A singularly progressive force in Canadian modernism, Pegi Nicol MacLeod (1904–1949) was a painter whose exuberance boldly defied creative conventions. In an era when the Group of Seven’s pioneering vision still loomed large in Canadian art, her bold and avant-garde works pulsed with life and a fluidity of form and reflected a sensibility that privileged motion and immediacy. Working in the period between the women’s suffrage movement and second-wave feminism, MacLeod carved out space in a male-dominated field by navigating and subverting the constraints placed upon women artists.

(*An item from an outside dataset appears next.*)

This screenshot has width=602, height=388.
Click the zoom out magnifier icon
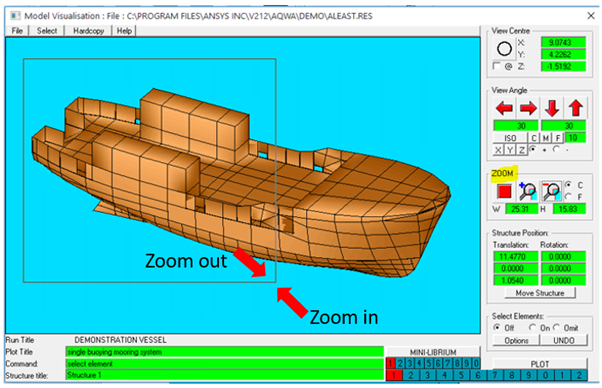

In Pegi Nicol MacLeod: Life & Work, author Devon Smither traces the artist’s remarkable career trajectory, revealing how MacLeod’s intuitive brushwork and layered compositions secured her place among Canada’s most forward-looking modernists. Born in Listowel, Ontario, and raised in Ottawa, MacLeod moved frequently throughout her life, including to Toronto, Fredericton, and New York. During the Second World War, she was commissioned to create artworks as part of the Canadian War Records program. Between 1944 and 1945, she produced a vivid series depicting members of the Canadian Women’s Army Corps as they trained, worked, and lived together. Animated by her kinetic style, the paintings capture the daily rhythms and camaraderie of the women serving on the home front.

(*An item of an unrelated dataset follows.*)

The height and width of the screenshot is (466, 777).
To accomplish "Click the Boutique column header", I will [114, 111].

“MacLeod’s so-called unfinished brushwork was her declaration of freedom. What critics saw as haste was, in truth, velocity—ideas made visible. Her rhythmic, spontaneous style challenged polite Canadian painting and proved that speed, emotion, and audacity could be marks of mastery.”
Devon Smither
Alongside her contemporaries, including artists Marian Dale Scott and Paraskeva Clark, MacLeod forged a modern visual language through self-portraiture, images of childhood, and dynamic scenes of urban life. Though her life was cut short at the age of forty-five, MacLeod’s paintings remain luminous with the vitality of their maker—alive with colour and the unceasing energy of an artist who saw the world as ever in motion.
About the Author
Devon Smither is associate professor of art history and museum studies at the University of Lethbridge. Her research examines how art and visual culture have shaped ideas of Canada, with a focus on modern art, nation-building, women artists, and gender bias in art historiography. Her current project funded by the Social Sciences and Humanities Research Council, Parallel: The History and Archives of Artist-Run Centres in Canada, analyzes artist-run centres as a distinctive Canadian cultural model shaped by equity-driven practices, experimentation, and regional networks. She is a founding member of Open Art Histories and the Prairie Art Network. Smither is also co-author of CanadARThistories: Reimagining the Canadian Art History Survey (2022), the first open educational resource on Canadian and Indigenous art histories. She has published in RACAR: Canadian Art Review, the Journal of Historical Sociology (now Sociology Lens), and the Literary Review of Canada. She holds a PhD from the University of Toronto.